Spending big on AI: So where’s the proof it’s working?

Business leaders must reassess ROI on AI using new frameworks that reflect productivity, capability shifts and long-term value creation, writes Jeffrey Tobias

I want to be upfront about something. I am not going to offer a formula for calculating the return on AI investment, because no reliable, universal one exists. What I can offer is a different way of framing the question, because I think most organisations are currently answering it with the wrong data, against the wrong benchmarks, over the wrong timeframe.

The evidence on AI’s value is, in fact, far more contested and more interesting than most corporate conversations acknowledge. Understanding the debate properly, I would argue, is a prerequisite for making good decisions about AI investment right now.

A genuinely contested question

The sceptical case deserves to be heard first. Goldman Sachs chief economist Jan Hatzius stated recently that AI’s contribution to US GDP growth in 2025 was ‘basically zero’, adding that there had been significant misreporting of its macroeconomic impact. A separate Goldman analysis of corporate earnings found no meaningful relationship between AI adoption and productivity at the economy-wide level. 

Daron Acemoglu, Professor of Economics at the Massachusetts Institute of Technology.JPG
MIT economist Daron Acemoglu suggests that AI is likely to increase total factor productivity by less than 0.66 per cent over the next decade. Photo: Supplied

Nobel Prize-winning MIT economist Daron Acemoglu has argued in a peer-reviewed paper in Economic Policy that AI is likely to increase total factor productivity by less than 0.66 per cent over the next decade. His deeper concern is what he calls ‘so-so automation’: AI deployments that allow companies to cut headcount without generating real productivity gains, eroding human capability while delivering nothing genuinely transformative.

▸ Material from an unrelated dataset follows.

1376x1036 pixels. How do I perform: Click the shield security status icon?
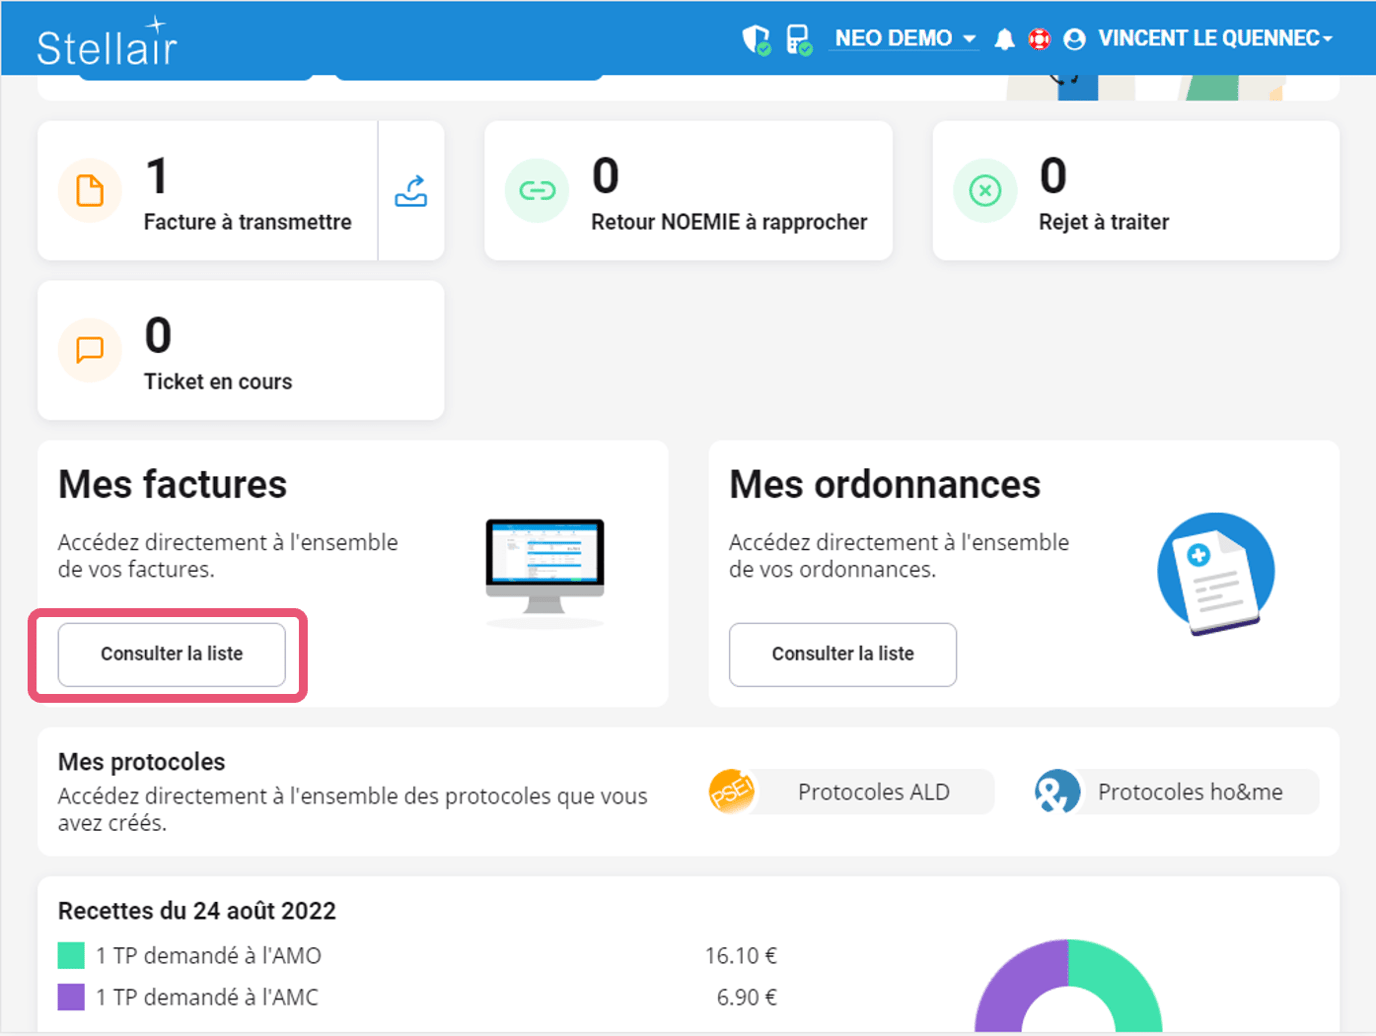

These are serious arguments, and they should not be waved away. But they are, importantly, arguments about macroeconomic measurement over a 10-year horizon. They tell us less than is often assumed about what is happening inside individual organisations right now.

The measurement gap

Here is where the picture becomes more interesting. The same Goldman Sachs analysis that found no economy-wide signal also found that organisations successfully integrating AI into specific functions reported median productivity gains of around 30 per cent, primarily in software development and customer service. The absence of an aggregate signal is not evidence that AI is not working. It is evidence that the gains are concentrated and localised, not yet widespread enough to move national statistics.

A consistent pattern emerges across major industry surveys. McKinsey’s 2025 State of AI report, drawing on nearly 2000 executives across 105 countries, found that meaningful bottom-line impact remains rare: only 6 per cent of organisations qualify as high performers with an EBIT impact of 5 per cent or more. But those organisations share a common approach. They redesign workflows rather than bolting AI on top. They invest in people and process, not just platforms. And they are led by executives who actively champion adoption rather than delegating it to IT. 

Learn more: How AI is changing work and boosting economic productivity

Meanwhile, the Wharton Human-AI Research annual study found that three out of every four business leaders already report positive returns on their generative AI investments, while Google Cloud’s second annual ROI of AI study reported that 74 per cent of executives achieve ROI within the first year.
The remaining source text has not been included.